The first sentence of this statement is completely incorrect.  The
second sentence of this statement is only correct to the extent that
an unauthenticated connection does not perform a renegotiation with a
provided certificate.  (There are some extremely good reasons to allow
this situation, and every session that includes a DHE component
performs essentially the same thing without hiding the contents of the
certificate from non-active attackers -- which might be necessary in
certain circumstances and policies.)

SSLv2, SSLv3, and all versions of TLS have allowed for a
non-authenticated mode.  The only restriction is that a server which
does not provide a certificate is not allowed to ask the client to
provide a certificate.  (This is a policy requirement encoded into the
standard.  I believe that the community would be better served if the
language should be removed, especially as other protocols -- like the
ipsec suite -- do not require the server to identify itself until it
receives a request with a valid certificate.)

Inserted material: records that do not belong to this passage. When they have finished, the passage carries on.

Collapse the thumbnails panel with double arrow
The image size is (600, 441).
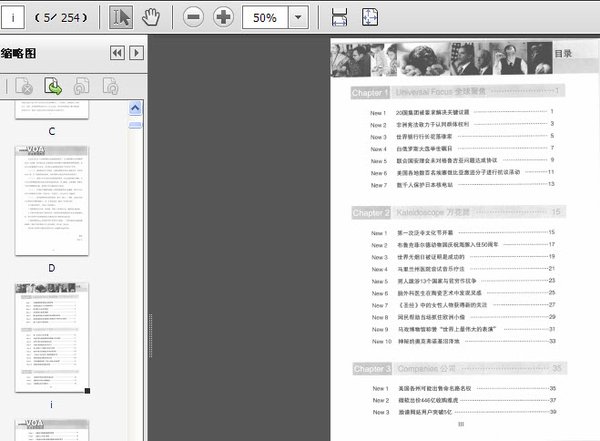[x=117, y=53]

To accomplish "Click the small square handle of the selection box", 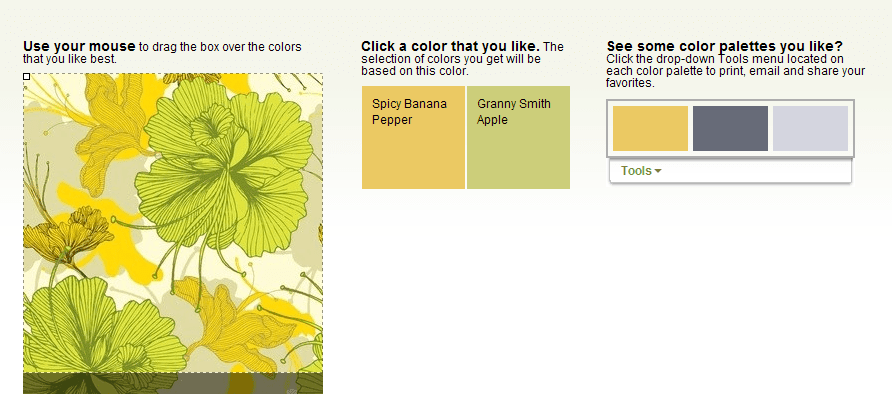I will (26, 76).
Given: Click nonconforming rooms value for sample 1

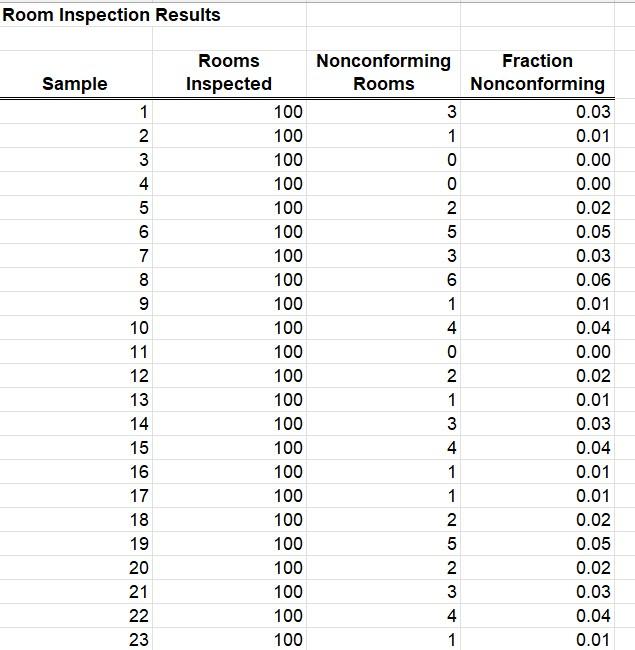Looking at the screenshot, I should (x=383, y=112).
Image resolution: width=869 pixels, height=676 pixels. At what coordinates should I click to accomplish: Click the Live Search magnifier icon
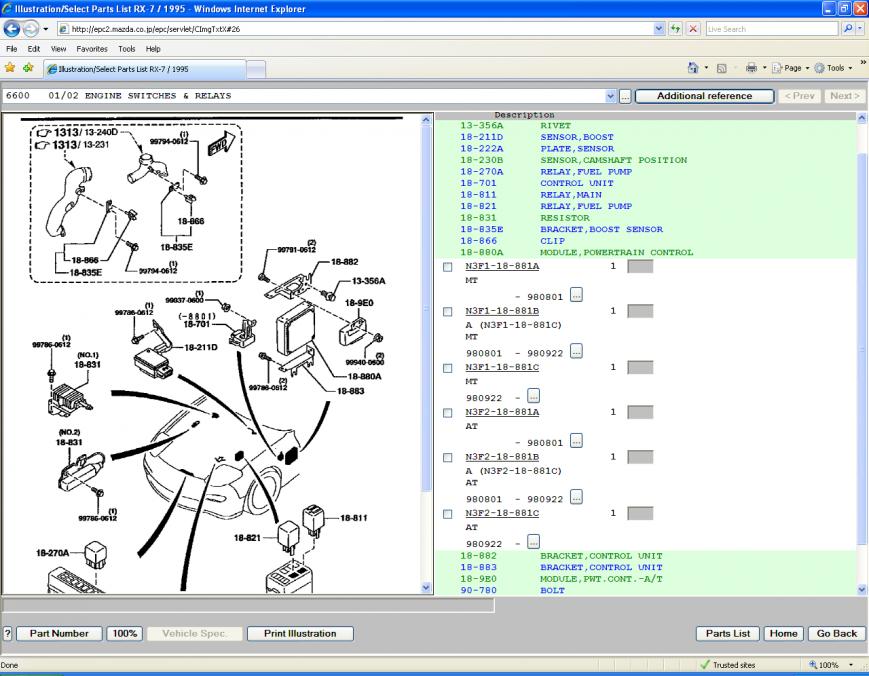(848, 29)
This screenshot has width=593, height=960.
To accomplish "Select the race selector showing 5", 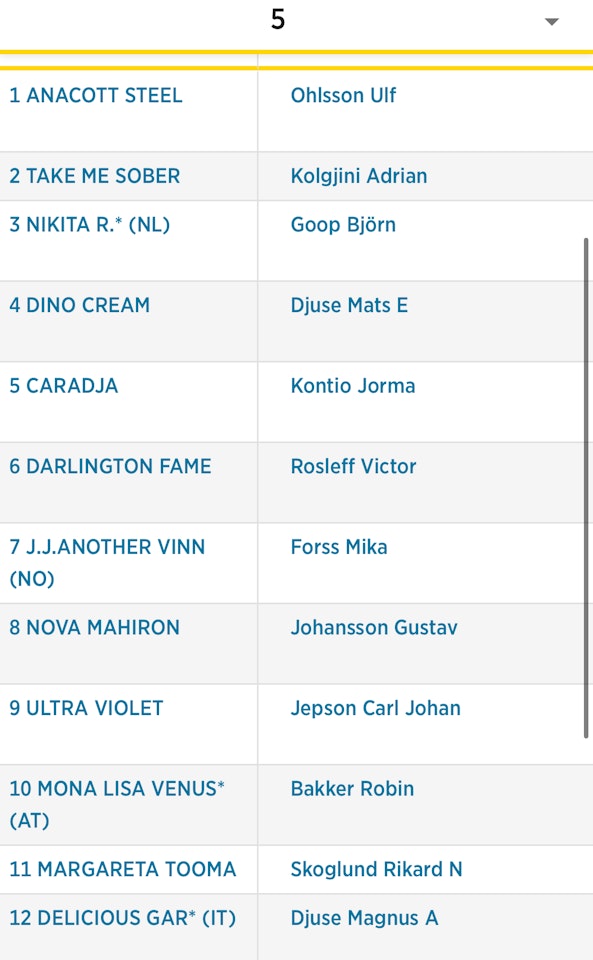I will click(x=296, y=23).
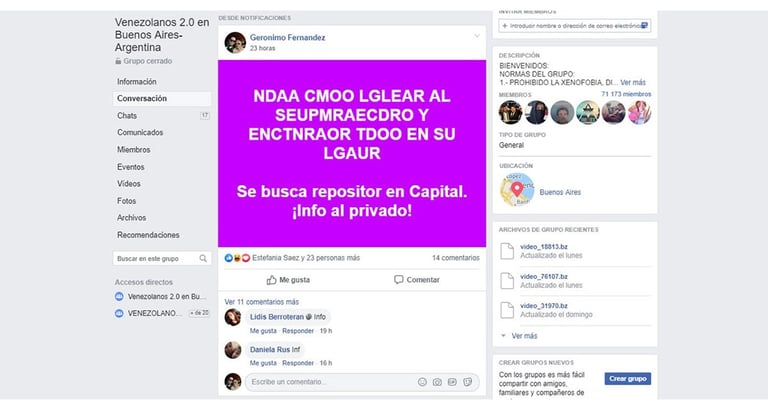This screenshot has height=411, width=768.
Task: Focus the Escribe un comentario field
Action: click(x=333, y=382)
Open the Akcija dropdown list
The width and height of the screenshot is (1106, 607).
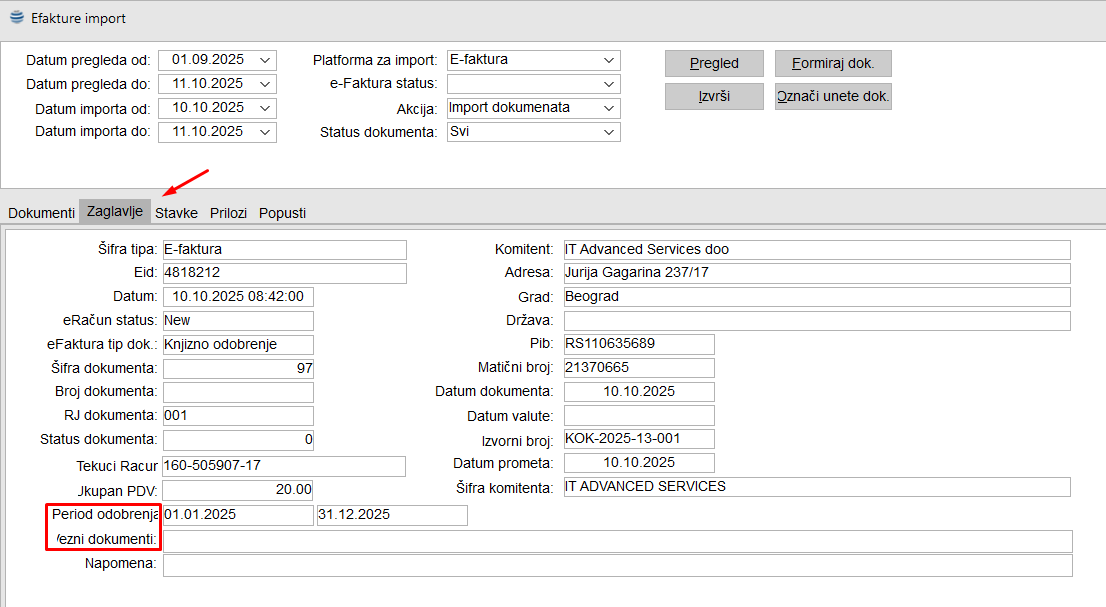[609, 108]
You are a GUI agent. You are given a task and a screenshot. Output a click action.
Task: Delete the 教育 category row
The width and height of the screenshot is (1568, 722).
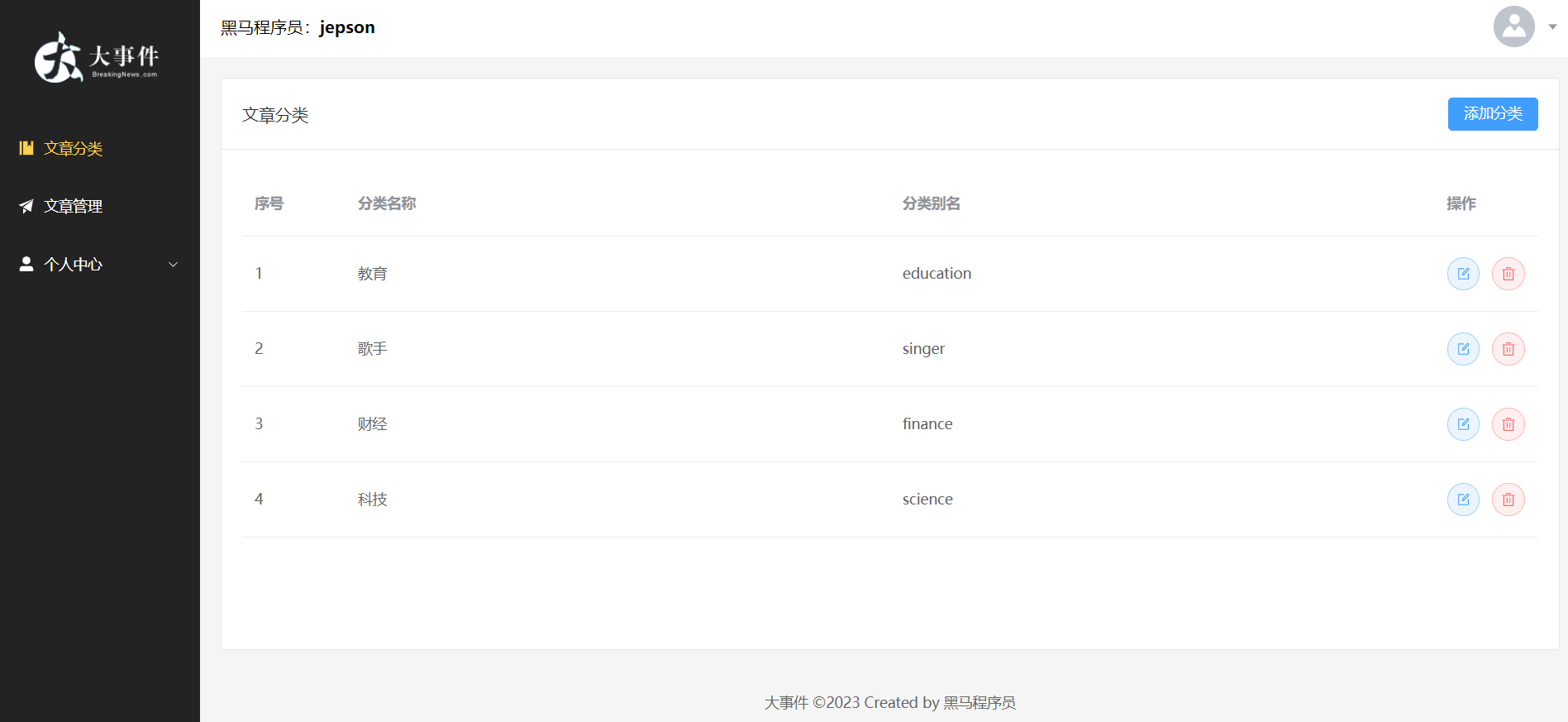point(1508,274)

As well, it is entirely possible to authenticate someone using
other-than-cryptographic means across any SSL/TLS connection that does
not use certificate-based authentication.  (Look at
http://zfoneproject.com/ for one example of this, and
http://cypherpunks.ca/otr/ for another.)  Various proposals for
extension of TLS to allow one-time passwords and such (as a means of a
pre-shared authenticator) have been made, and all suffer from various
flaws.  The only thing that all servers can currently support is an
unauthenticated handshake, followed by a renegotiation where it
actually authenticates.  (Even SSLv2 servers could do this, but that
protocol's obsolete for very good security-related reasons.)